Надрезы должны начинаться на уровне человеческого роста и идти спиралью сверху вниз почти до самой земли. Кору нужно снимать одной длинной полосой. Если нижний конец узкого желобка недостаточно глубоко врезан в ствол и края его внизу не сходятся, то млечный сок выливается на землю.

Бенито сжимает нож в больших худых руках. Пот градом катится по лицу, слепит и жжет глаза. Нож, когда он пытался вонзить его в кору, уже несколько раз срывался. Под ногами болотистая почва. Каждый шаг стоит усилий — приходится вытаскивать башмаки из вонючей черной грязи. Бенито уже давно перестал отбиваться от москитов, которые вьются в листве и поминутно садятся на шею, на лицо, на руки, на затылок и проникают даже под расстегнутую до самого пояса рубаху.
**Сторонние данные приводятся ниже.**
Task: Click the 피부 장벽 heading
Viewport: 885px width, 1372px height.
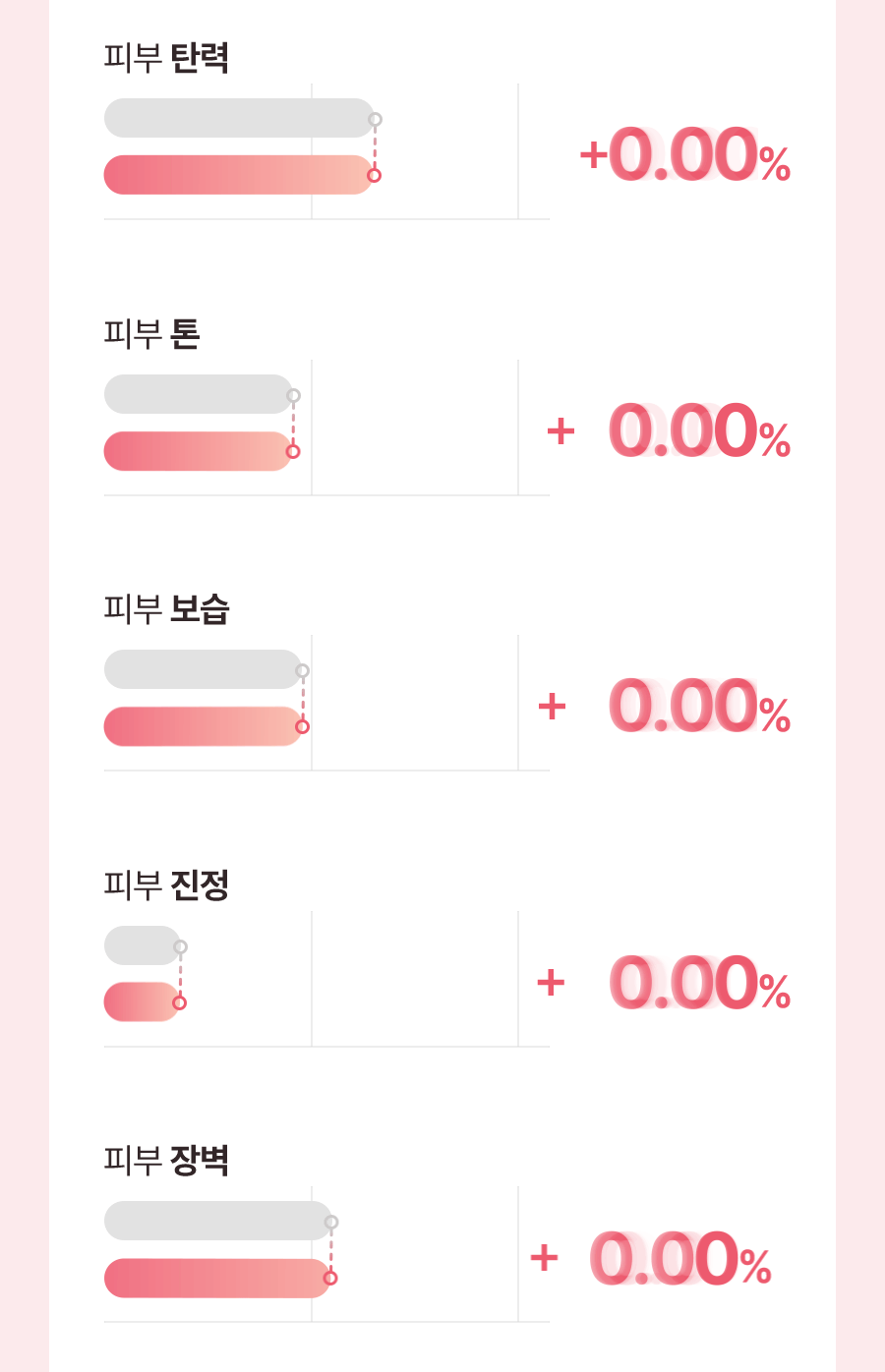Action: pyautogui.click(x=166, y=1161)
К обеду сборщики снова выползают на тропинку и в изнеможении валятся на втоптанные в грязь ветки. Долгое время слышно только прерывистое дыхание и стоны, которые издает один из них. Он лежит, скорчившись на боку, и не двигается. Бенито удивляется, что остальные даже не смотрят в его сторону, медленно поднимается и подходит к нему. Но человек отворачивается от него и съеживается еще больше.

— Помочь тебе?

Ответа нет.

Бенито пытается просунуть руку под голову больного, но замечает, что не помогает ему этим. Он начинает понимать, что никто из присутствующих не сможет сейчас облегчить страдания этого человека; теперь ему ясно, почему все продолжают спокойно лежать.

Когда Фейро дает сигнал приступить к работе, больной не встает. Надсмотрщик хватает его за плечи и переворачивает на спину.
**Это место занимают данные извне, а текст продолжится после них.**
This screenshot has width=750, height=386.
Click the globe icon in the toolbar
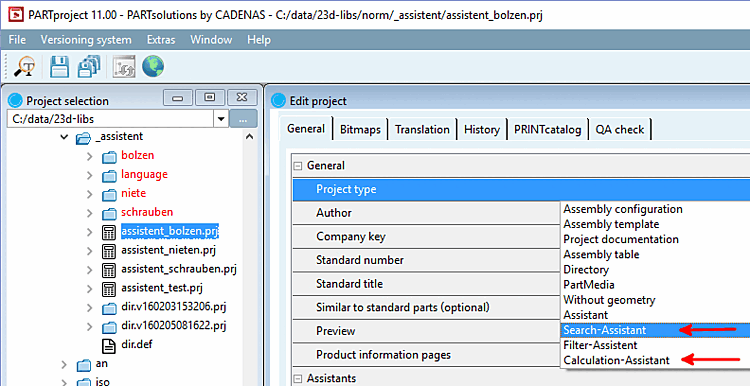point(153,66)
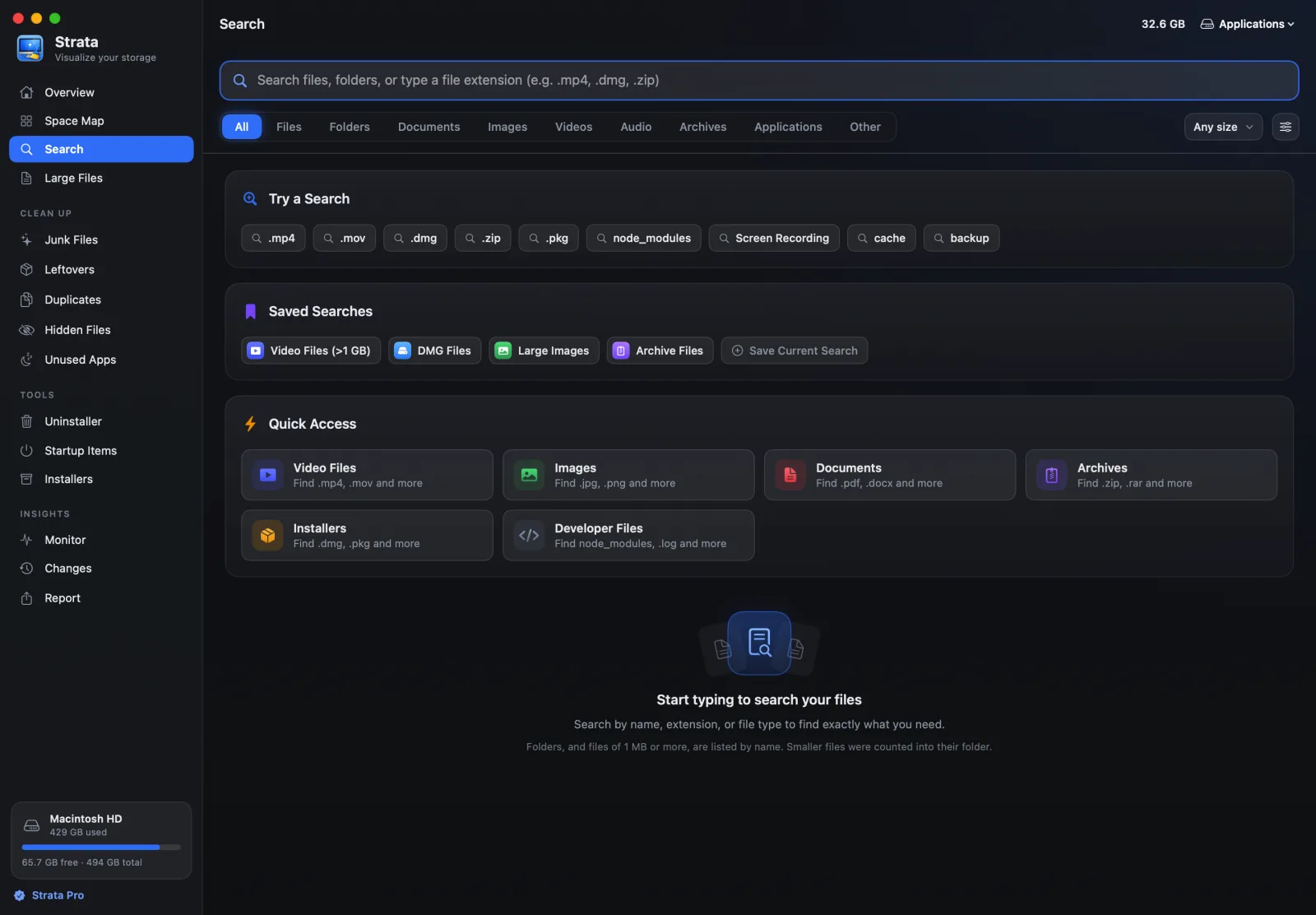Click the Space Map sidebar icon
Viewport: 1316px width, 915px height.
click(x=26, y=121)
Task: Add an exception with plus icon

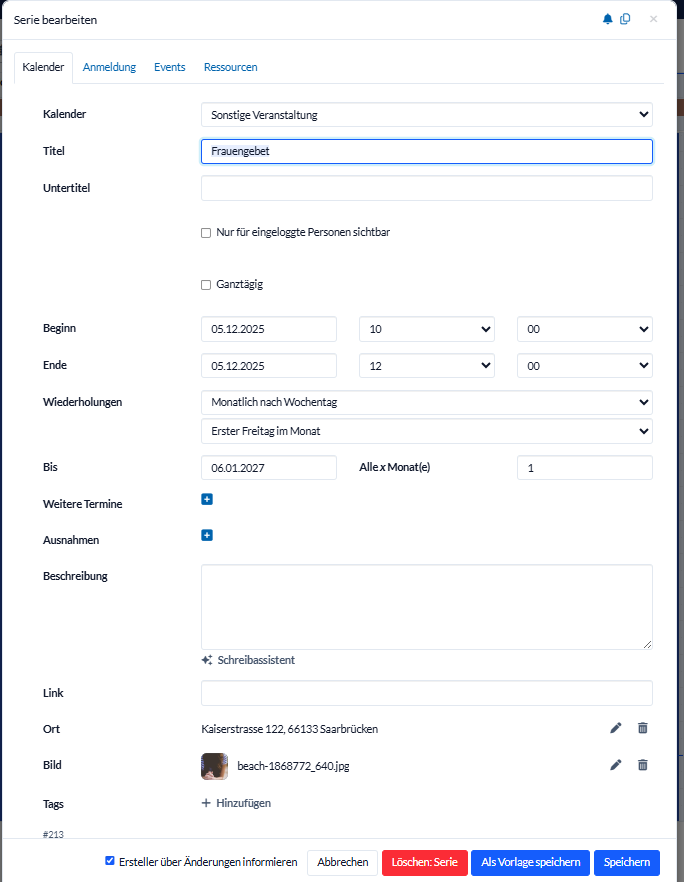Action: click(207, 535)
— Лихорадка! — бросает он при виде пожелтевших, безжизненно уставившихся на него глаз.

6

Проходит совсем немного времени, и они вдруг снова опускают ножи. Выпрямляются, поднимают головы. Все внезапно поворачиваются в одну сторону и прислушиваются к стрельбе, слабо, но отчетливо доносящейся издали. Смолкают крики желтоклювых попугаев. Несколько крошечных коричневых обезьянок поспешно карабкаются повыше на деревья. Фейро, остановившийся на тропинке, изрыгает проклятье. Сборщики слышат, как он ломится сквозь чащу и приближается к ним, не переставая ругаться. И тут они вновь сгибают ноющие спины, одеревеневшими пальцами сжимают рукоятки ножей и начинают наносить глубокие раны гладким светлым стволам деревьев.

Издалека доносится последний слабый звук выстрела; проходит немного времени, и попугаи опять, словно ничего не случилось, поднимают несусветный шум. Фейро пролезает обратно, на тропинку, обезьяны, прыгая с одной ветви на другую, спускаются вниз, усаживаются на толстых сучьях, но тотчас вскакивают, выделывают головокружительные трюки и опять рассаживаются на ветвях.

Глаза Бенито болят от рассеянного зеленого света. Он уже не замечает колючек, раздирающих лицо и руки. В горле пересохло. Язык во рту словно сухой, горячий комок, глотка воспалена и болит, как открытая рана. Механически делая надрез за надрезом пальцами, склеенными светлой тягучей кровью дерева, отдирая от ствола один кусок коры за другим, он только и думает о воде, о полной чашке воды, о полном ведре воды, о целом море холодной чистой воды!